別にアンタが嫌だからって理由であの場所を出て行ったわけじゃねぇよ。あんたら全員が嫌だからだっての。なんかあたしが悪いみたいな感じになってんじゃんもう!!
それにお前!!“いなくなった”ってなんだよッ!“死んだ”みたいになっちゃうじゃん!勝手に殺すなッ!!

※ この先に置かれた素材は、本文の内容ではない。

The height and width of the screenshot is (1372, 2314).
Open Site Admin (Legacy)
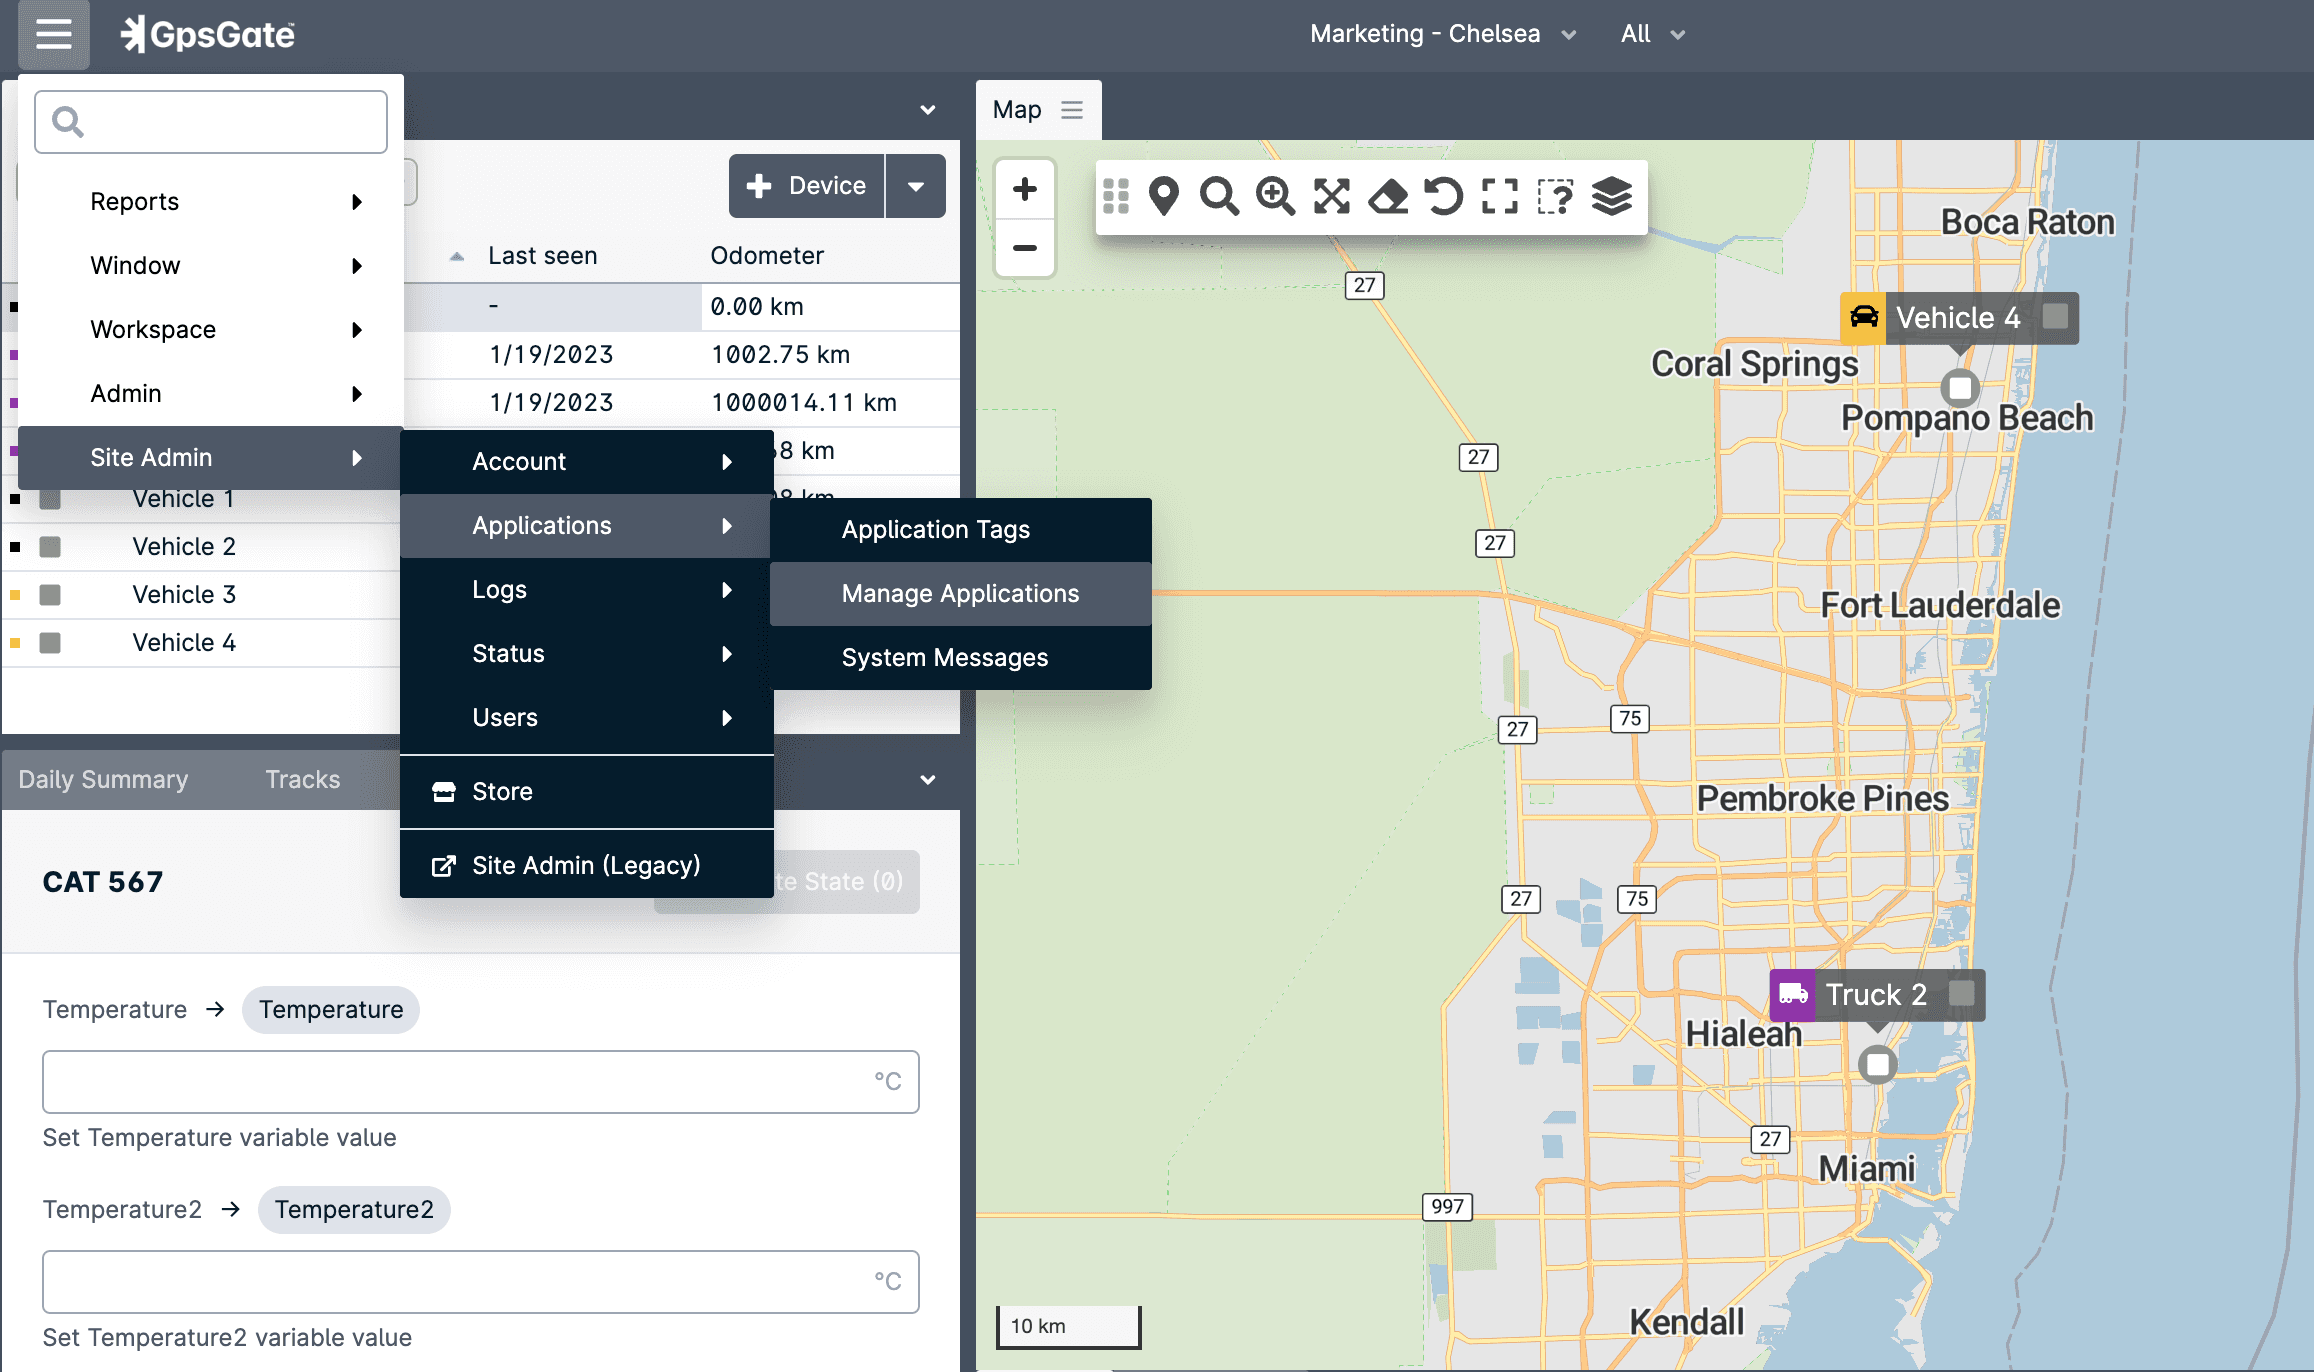pos(586,864)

と、そんなあたしの心のつっこみはもちろん誰にも届いていないわけで。
清華さんは皆さまのお酒を注ぎに行った。
その際「あの方のお相手を」といわれ、目線の先を見てみればそこにはちびちびとお酒を飲む藤堂さんの姿。
はぁぁぁああ。
大きく心の中でため息をついて彼の元へ向かう。その際、ふと釣り目野郎と目が合う。
「…」
「ッ…」
目が合った際、彼は眉間のしわを倍にする。
やば。気付かれた…?
「土方様、お注ぎいたしますえ、」
「え、あ、あぁ。すまねぇ。」
ナイスタイミングで清華さんがアイツに話しかける。
ふぅ。
「…お、お注ぎいたします。」
「お、おう。」
ぎこちない空気の中彼は持っていたおちょこをあたしの前に出す。
「……なぁ」
「は、はい?」
「…い、いきなりなんだけどさ…。…出て行っちゃった女の子がいるんだ。」
「…」
月明かりが差し込んでいるおちょこの中に入ったお酒を切なそうに眺めながら言う彼。ポツリポツリと話し始めた。